空いている二人用テーブル席に座り、樹も座ったのを確認して図鑑を開いていく。


えっとミニゴブリン……これか。サイズで言うと確かにノーマルゴブリンより小さい。討伐証明部位は耳か。


樹はケラー草のページを見ていた。何々……大体森林にでもいけば生えてるんだな。それならサレニデ森林でついでにやっちゃおう。

特徴とか色々ノートに写しておくか。


お互い目標を確かに確認してから、返却口に返して、ギルドの出口へ。


「たしかサレニデ森林は南に行けばいいんだったか。よし、んじゃ初依頼がんばるぞー」


「……」


頷く樹。いつもより気合い入ってるな。


――――――――――――――


コルナダの南側の出口は遠く、かなり歩いた気がする。


道中では水と昼食用にパンを買っておいた。あと剥ぎ取るためのナイフ。全部で五百アゼル程だ。

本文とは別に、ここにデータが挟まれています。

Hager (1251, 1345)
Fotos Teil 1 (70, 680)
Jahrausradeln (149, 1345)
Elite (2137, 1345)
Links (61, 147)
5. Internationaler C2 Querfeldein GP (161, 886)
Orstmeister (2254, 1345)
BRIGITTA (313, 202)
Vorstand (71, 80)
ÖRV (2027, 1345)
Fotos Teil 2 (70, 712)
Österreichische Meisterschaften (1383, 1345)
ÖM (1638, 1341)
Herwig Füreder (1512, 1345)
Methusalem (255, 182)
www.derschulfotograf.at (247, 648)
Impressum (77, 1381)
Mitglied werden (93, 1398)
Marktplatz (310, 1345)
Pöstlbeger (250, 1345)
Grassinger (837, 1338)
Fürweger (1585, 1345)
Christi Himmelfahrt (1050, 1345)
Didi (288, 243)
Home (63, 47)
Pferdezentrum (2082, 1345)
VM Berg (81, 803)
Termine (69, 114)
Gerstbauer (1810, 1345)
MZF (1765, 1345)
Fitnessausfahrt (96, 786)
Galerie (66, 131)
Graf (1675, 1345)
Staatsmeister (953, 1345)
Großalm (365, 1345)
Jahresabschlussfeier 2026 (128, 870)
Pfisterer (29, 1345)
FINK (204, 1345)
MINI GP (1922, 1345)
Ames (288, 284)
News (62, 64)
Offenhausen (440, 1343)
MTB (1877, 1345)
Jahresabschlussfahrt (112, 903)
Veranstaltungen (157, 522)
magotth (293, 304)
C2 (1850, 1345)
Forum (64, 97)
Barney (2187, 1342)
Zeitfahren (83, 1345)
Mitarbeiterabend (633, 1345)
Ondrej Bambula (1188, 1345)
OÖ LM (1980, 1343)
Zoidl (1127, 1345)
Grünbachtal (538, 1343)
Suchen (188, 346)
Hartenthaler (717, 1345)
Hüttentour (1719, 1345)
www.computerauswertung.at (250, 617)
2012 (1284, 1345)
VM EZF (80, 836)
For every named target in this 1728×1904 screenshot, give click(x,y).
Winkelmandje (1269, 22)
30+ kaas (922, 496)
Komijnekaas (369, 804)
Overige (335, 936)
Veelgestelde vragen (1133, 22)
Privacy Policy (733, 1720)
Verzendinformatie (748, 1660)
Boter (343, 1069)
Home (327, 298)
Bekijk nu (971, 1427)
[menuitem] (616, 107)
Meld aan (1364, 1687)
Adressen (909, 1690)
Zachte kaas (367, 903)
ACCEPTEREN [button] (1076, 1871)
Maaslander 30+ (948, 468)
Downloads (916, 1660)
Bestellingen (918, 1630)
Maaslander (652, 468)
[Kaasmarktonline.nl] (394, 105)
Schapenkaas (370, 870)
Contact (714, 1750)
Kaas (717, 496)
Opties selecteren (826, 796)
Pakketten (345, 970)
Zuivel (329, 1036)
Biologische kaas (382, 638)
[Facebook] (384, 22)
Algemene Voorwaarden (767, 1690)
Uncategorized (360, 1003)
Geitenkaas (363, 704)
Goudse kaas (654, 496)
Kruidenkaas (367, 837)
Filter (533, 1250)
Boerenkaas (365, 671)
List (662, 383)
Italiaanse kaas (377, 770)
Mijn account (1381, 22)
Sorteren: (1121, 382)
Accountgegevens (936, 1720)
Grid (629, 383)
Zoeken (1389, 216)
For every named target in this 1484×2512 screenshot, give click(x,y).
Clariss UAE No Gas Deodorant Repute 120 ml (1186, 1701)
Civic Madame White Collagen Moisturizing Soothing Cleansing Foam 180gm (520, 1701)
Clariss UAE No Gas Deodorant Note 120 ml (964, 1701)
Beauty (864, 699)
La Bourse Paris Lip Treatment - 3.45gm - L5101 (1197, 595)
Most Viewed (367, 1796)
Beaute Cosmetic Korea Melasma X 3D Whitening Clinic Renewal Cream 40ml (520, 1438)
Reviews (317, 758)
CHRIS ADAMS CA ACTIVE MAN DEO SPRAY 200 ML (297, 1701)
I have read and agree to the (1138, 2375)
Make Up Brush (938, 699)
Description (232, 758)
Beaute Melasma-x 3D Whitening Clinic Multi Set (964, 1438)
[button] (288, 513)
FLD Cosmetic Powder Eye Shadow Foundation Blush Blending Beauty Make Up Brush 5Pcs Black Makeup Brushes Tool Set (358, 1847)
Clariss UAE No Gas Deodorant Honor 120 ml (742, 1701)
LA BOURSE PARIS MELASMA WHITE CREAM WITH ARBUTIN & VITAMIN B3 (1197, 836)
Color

門を抜けて、壁で見えなかった景色が見えてくるが……うん。草原だな。


向こうに森林が見えるからあそこだろう。


またずっと歩いていく。日が射してきてるな。これは暑くなりそうだ。


―――――――――――――――


もうすぐ森林につくという頃。


俺は一つ、ずっと疑問に感じていた。


「なあ樹、今暑いと思うか?」


見れば横の樹は、少し汗をかいている様子だ。さっきは水飲んでたし。


どう見ても暑いだろう。樹も少し戸惑いながら頷いている。


「そっか、そうだよな」


俺の疑問は確信へと変わる。


……まあその、俺が全然暑くないのだ。


別に俺が極端な寒がりってわけじゃない。


答えは、この制服に。俺は今、ちょうどいい辺りの体感温度で過ごせている。エアコンかかってるかってぐらいだ。


超快適。汗一つかくこともないため、喉も乾かないしそんなに体力を消費せずに来れた。


便利だね、俺の能力。


……まあ流石に防御はそんな厚くないだろうし、慎重に行こう。


俺達は『サレニデ森林』に足を踏み出す。